= Mid-South Pride =

Mid-South Pride is a non-profit corporation located in Memphis, Tennessee. Mid-South Pride Memphis was founded in May 2003, to take over the work formerly done by Memphis Pride. Mid-South Pride produces the annual Pride Parade, Festival and Picnic for Memphis as well as other events that reflect the history of Pride in the LGBT community.

Mid-South Pride is led by an unpaid, board of directors and relies on volunteers and community support to produce the annual LGBT pride events.

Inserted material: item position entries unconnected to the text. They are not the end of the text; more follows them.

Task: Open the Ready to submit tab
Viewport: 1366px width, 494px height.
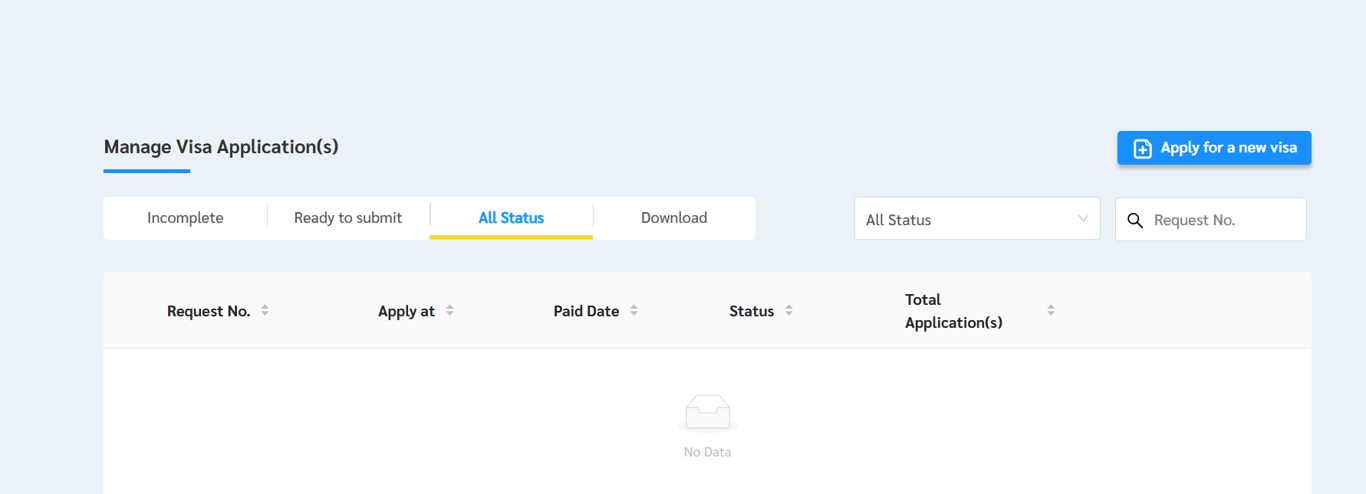Action: [348, 218]
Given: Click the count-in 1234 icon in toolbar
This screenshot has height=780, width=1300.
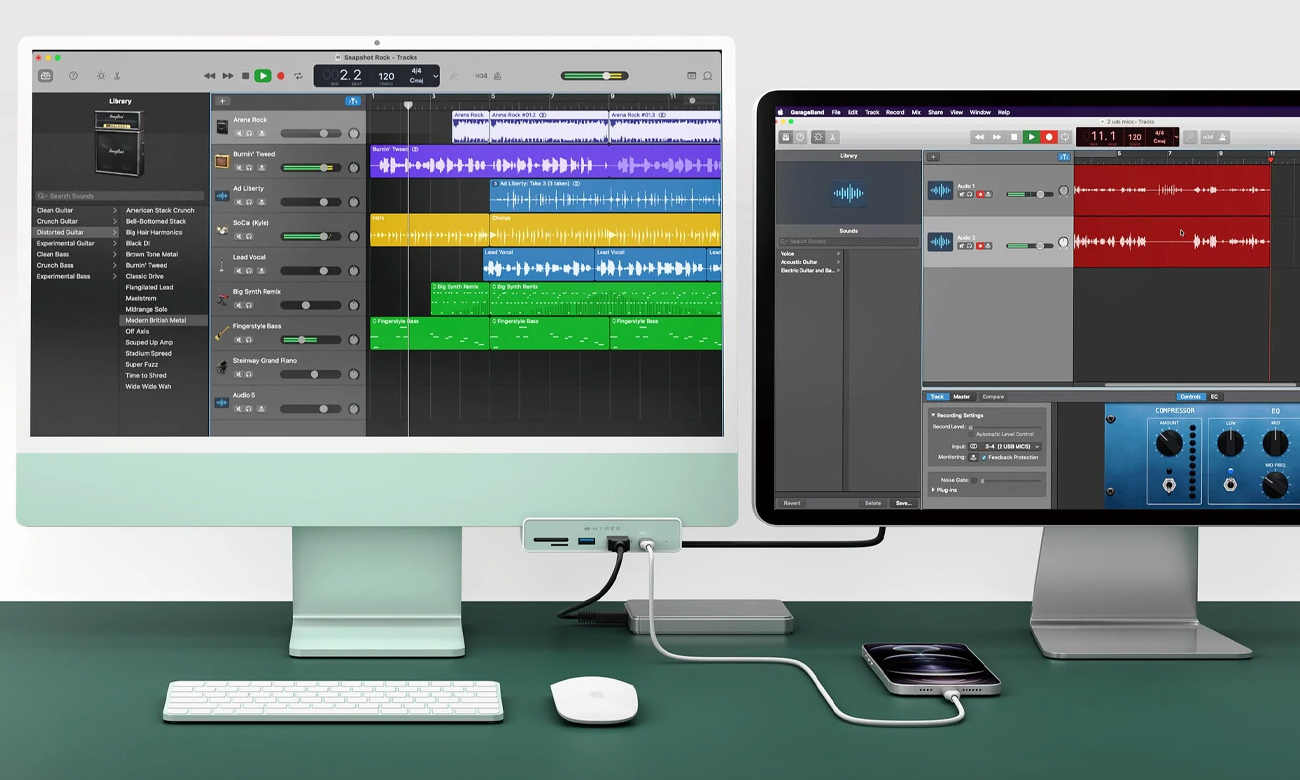Looking at the screenshot, I should [x=481, y=76].
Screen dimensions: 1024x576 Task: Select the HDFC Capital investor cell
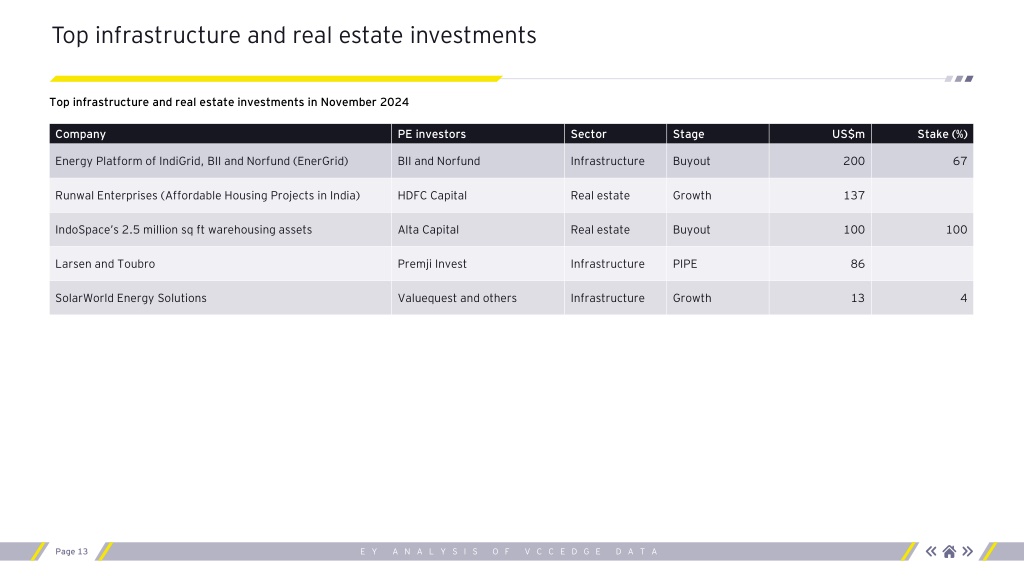(x=477, y=195)
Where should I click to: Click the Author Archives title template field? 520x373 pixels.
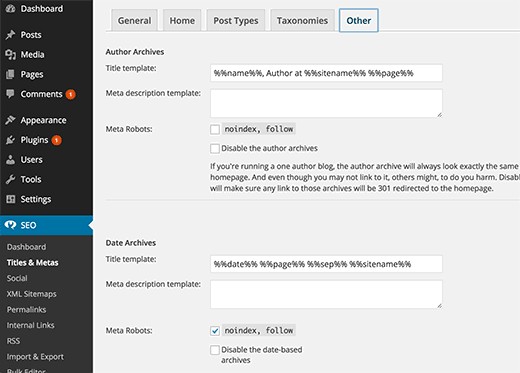click(326, 73)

One of the major elements that separates Mid-South Pride from other pride organizations is the requirement that all events must be paid in full, so that the organization never takes on more than it can actually pay for.

Mid-South Pride is a member of the International LGBT Pride association, Interpride, and the International Festivals and Events Association.

== Board members ==
Gary Wilkerson, the founding President of Mid-South Pride and one of the Regional Directors for InterPride's Southern United States Region died on September 28, 2007. Sean Alexander and Kent Hamson took over in his place. It was later passed down to Mike Morgan.

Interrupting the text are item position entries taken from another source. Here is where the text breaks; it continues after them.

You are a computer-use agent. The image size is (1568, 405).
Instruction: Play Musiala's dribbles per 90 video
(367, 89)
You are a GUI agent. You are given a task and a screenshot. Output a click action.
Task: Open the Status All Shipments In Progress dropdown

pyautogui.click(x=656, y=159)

In June 2008 Mid-South Pride brought Peterson Toscano, a former client of the Memphis-based ex-gay program Love in Action and an outspoken ex-ex-gay, back to Memphis to serve as a grand marshal of the pride parade and to perform.

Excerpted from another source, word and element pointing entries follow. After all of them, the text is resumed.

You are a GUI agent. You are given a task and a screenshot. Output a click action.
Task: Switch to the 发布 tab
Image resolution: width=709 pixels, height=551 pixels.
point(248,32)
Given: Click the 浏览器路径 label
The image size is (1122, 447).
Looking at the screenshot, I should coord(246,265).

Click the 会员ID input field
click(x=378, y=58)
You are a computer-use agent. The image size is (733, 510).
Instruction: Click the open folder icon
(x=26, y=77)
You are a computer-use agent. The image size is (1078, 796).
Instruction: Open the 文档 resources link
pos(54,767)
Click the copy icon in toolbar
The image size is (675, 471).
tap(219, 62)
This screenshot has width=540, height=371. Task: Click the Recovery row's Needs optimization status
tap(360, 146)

In 2010 the Mid-South Pride Board moved to festival and parade from Cooper Young to Downtown after the city reclassified Peabody Park. They moved to Robert Church Park downtown behind the FedEx Forum.

Also in 2010 the group got new blood with Vanessa Rodley, Patrick Pearson, and Jennifer Murry as volunteers. With there help they took the festival from about 4,000 people to over 15,000 in attendance in 2017. They also had the largest budget in their history. This was also the first pride that made profit.

In 2012 the board added Vanessa Rodley to Vice President, Jennifer Murry to Secretary, and Patrick Pearson as an at large member. Making it a board of 6 which was the largest they had since they started.

In 2025 the event and parade had to be cancelled and rescheduled due to severe weather.

== Events ==
In 2014 they started hosting family events at parks, redbirds games, and the zoo. They also host an annual formal ball called the GAYla, and many other themed events. Because of the growth in 2016 the board chose to make a change and rename the annual festival to Memphis Pride Fest.